- **Collected data entries**
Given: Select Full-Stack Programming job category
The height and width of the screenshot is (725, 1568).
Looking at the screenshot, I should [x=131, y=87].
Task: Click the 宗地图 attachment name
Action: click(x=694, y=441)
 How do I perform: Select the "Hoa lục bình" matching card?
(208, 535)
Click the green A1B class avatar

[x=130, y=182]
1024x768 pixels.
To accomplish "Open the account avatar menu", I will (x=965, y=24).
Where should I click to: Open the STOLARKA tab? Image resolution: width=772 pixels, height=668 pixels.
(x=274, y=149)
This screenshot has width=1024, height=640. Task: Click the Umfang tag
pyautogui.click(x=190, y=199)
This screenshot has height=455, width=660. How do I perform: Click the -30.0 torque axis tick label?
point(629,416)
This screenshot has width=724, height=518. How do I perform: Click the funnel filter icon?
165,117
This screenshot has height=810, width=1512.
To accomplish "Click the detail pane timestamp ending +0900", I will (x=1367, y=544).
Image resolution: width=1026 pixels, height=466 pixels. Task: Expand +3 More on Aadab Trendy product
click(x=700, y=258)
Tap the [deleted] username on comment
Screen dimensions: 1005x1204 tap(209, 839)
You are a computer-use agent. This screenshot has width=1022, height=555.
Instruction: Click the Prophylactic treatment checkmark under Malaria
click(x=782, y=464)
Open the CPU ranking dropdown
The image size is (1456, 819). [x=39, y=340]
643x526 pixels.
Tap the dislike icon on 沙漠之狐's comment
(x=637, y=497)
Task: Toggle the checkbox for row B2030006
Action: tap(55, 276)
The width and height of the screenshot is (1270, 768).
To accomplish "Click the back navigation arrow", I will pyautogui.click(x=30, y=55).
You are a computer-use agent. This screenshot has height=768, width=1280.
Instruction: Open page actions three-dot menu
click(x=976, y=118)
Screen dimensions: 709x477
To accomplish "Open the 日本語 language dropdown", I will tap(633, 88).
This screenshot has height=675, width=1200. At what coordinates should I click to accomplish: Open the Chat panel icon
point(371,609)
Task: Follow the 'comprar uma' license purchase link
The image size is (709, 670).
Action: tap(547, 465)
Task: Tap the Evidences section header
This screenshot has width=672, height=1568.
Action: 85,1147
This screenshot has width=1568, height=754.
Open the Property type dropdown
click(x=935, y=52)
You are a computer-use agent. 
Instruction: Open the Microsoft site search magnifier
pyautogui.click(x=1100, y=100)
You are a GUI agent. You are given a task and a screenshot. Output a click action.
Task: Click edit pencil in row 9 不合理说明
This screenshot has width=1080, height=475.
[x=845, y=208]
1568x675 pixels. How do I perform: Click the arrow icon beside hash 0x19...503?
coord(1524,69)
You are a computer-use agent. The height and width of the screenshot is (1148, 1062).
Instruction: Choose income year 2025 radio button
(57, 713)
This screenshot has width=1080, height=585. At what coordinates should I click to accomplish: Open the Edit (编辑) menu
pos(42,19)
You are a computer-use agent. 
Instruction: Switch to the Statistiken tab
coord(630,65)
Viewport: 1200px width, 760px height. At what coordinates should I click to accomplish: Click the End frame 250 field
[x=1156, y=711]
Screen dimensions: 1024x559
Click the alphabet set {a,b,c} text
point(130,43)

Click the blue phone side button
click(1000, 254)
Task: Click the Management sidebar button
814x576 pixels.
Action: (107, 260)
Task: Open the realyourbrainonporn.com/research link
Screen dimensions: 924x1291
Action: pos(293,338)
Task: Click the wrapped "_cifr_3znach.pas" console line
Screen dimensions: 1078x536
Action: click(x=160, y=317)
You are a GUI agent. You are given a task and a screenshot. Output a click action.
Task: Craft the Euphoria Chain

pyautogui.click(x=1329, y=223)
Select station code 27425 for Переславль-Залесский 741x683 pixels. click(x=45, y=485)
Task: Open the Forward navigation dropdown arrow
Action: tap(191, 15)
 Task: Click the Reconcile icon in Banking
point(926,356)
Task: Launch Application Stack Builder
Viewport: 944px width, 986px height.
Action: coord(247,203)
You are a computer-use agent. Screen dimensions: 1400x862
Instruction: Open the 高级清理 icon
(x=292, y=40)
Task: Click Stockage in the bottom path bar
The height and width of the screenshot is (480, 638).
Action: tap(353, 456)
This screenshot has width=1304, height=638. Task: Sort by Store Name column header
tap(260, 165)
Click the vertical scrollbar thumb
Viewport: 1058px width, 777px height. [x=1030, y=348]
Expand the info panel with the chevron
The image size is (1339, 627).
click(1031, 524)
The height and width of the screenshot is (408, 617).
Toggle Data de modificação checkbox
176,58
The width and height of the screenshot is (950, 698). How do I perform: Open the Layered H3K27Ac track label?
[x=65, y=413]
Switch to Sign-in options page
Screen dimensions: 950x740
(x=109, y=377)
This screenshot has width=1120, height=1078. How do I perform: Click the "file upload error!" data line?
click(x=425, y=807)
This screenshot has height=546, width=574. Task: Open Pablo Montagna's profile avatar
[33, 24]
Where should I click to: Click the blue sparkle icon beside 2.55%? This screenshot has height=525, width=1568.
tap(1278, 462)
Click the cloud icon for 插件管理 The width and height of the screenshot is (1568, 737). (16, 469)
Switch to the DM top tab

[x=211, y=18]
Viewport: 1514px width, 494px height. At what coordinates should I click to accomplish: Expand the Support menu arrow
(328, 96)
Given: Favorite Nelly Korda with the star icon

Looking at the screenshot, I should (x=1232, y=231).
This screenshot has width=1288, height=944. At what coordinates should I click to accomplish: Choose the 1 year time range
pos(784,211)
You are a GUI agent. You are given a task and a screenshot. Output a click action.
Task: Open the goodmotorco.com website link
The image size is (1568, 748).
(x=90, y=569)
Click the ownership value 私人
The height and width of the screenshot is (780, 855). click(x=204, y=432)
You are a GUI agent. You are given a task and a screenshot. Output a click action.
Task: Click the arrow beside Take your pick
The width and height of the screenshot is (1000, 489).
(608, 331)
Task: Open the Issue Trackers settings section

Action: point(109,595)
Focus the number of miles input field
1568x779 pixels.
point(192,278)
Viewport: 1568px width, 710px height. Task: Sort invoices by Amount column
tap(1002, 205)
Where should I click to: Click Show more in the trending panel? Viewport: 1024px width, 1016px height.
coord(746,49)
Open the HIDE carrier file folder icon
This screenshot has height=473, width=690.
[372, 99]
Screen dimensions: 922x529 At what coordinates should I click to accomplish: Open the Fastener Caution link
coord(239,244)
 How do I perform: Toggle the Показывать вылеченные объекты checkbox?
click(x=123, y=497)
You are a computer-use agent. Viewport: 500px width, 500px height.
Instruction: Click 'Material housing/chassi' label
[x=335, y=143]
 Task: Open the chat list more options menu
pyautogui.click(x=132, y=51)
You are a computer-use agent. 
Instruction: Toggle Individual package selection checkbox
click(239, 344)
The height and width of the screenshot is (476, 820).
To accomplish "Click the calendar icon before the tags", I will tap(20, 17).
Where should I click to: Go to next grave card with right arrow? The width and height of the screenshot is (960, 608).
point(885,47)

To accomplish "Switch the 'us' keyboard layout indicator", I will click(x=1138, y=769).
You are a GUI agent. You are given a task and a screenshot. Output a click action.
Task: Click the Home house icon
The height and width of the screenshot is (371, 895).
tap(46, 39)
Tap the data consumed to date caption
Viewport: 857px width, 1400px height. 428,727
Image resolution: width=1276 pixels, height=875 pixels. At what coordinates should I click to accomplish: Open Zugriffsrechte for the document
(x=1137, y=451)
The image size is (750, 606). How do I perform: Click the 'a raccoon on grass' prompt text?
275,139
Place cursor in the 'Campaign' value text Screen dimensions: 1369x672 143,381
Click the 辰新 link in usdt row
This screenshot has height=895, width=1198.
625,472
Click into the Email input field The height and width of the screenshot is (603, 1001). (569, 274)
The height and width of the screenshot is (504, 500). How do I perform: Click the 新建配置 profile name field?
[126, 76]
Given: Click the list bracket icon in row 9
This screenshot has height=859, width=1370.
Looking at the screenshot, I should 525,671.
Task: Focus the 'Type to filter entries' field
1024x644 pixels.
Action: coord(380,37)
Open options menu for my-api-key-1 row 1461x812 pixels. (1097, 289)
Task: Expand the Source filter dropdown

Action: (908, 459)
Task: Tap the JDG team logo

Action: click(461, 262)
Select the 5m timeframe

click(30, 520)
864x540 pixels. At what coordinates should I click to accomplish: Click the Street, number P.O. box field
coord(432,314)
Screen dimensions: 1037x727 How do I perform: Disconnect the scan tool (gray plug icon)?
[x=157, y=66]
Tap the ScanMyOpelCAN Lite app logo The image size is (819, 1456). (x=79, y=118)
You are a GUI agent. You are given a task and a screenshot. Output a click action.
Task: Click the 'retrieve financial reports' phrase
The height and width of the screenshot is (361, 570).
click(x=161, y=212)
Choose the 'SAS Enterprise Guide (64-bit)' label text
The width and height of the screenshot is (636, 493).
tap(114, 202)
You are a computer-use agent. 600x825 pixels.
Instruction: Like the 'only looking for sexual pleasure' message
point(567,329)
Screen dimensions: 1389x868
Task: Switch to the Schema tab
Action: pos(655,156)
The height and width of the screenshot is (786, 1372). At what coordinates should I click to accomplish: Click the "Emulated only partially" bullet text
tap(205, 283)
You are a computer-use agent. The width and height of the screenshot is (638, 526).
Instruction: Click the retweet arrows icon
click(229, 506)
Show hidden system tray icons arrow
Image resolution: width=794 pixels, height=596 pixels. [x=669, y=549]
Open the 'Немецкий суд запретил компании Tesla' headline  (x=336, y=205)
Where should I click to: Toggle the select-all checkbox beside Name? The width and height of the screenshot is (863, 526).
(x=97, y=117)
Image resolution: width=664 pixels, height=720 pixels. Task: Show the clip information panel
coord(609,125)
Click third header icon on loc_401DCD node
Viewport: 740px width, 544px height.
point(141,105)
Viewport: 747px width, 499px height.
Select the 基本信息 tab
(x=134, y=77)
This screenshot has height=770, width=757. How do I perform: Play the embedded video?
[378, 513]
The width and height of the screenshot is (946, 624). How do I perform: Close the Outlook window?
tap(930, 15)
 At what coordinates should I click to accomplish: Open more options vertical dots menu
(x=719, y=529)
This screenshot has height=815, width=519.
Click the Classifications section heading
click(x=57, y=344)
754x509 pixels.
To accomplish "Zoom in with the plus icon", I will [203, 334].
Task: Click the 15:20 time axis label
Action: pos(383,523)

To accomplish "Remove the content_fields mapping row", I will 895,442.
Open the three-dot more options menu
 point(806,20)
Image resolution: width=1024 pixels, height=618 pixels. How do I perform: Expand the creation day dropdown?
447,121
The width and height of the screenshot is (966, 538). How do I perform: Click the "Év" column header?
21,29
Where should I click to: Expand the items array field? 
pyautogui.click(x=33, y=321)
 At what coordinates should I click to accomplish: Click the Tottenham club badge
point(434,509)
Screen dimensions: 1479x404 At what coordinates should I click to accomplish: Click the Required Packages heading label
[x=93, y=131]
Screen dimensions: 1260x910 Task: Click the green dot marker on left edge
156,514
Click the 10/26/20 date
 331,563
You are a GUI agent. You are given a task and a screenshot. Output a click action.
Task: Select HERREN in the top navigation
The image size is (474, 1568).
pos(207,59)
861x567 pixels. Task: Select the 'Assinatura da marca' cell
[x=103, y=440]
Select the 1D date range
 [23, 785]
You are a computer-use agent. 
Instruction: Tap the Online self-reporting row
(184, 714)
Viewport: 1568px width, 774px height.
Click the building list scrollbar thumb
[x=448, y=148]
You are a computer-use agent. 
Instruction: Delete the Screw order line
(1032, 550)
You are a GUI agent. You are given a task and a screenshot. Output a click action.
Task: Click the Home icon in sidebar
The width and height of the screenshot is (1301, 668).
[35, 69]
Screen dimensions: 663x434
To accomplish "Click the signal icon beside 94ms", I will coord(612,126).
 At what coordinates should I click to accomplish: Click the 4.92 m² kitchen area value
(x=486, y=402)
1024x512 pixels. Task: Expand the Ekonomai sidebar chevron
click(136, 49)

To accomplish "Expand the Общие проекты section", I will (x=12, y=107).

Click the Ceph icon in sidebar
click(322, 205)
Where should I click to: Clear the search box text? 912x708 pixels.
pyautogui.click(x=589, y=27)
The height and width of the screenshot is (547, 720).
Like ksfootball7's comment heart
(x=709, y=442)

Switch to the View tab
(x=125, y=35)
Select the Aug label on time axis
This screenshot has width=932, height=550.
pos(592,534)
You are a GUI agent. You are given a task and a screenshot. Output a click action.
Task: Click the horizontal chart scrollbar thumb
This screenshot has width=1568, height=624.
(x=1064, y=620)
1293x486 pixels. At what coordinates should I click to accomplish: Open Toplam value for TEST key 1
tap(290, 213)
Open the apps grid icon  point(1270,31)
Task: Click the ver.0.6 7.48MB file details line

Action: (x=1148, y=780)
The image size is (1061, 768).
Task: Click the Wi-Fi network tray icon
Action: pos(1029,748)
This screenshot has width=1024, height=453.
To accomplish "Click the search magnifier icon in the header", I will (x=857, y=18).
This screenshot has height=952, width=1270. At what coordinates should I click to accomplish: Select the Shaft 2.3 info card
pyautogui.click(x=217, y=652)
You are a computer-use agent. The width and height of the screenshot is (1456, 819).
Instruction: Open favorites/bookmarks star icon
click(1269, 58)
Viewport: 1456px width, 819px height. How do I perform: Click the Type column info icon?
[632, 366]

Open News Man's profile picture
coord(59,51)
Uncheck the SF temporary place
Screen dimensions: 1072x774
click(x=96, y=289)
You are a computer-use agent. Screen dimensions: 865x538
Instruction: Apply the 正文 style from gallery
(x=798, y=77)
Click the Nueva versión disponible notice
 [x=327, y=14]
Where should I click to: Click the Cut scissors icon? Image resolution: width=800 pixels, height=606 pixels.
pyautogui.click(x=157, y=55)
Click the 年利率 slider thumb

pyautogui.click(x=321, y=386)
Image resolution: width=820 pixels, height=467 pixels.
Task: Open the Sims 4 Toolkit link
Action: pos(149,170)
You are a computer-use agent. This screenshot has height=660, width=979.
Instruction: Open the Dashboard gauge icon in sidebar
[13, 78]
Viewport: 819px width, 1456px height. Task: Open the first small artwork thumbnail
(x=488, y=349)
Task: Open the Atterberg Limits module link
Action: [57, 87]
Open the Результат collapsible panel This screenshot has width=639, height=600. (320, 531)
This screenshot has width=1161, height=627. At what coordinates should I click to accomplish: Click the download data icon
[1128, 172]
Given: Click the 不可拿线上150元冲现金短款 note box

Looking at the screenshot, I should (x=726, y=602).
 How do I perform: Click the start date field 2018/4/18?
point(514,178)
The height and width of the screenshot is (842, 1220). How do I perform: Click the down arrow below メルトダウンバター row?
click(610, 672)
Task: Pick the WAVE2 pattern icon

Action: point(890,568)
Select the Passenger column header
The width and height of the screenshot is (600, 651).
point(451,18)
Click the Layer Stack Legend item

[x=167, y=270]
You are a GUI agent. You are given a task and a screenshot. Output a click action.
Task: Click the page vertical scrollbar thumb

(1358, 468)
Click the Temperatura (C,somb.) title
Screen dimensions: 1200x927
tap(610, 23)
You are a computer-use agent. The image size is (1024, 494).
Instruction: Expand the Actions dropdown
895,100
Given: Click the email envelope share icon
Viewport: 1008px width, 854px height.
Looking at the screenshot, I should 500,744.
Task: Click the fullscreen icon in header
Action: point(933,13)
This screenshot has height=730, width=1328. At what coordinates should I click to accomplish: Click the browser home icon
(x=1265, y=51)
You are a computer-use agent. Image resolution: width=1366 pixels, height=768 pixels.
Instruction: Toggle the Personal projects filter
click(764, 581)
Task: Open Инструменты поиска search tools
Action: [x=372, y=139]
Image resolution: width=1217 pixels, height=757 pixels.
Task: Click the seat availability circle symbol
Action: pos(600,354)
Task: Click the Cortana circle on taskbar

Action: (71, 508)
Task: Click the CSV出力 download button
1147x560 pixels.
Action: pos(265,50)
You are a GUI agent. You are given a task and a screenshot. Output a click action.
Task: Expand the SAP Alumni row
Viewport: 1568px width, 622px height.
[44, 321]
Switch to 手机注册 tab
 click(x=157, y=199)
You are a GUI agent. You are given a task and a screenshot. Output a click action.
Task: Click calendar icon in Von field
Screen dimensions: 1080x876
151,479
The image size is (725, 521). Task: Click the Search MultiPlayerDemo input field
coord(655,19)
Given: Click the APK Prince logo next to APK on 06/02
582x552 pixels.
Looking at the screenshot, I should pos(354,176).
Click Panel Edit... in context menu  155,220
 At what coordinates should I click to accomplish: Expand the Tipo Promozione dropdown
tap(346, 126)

- **Directions for this task**
Of the lines above, copy each that contains "Focus".

- **Expected answer**
Focus the number of miles input field
Task: Focus the 'Type to filter entries' field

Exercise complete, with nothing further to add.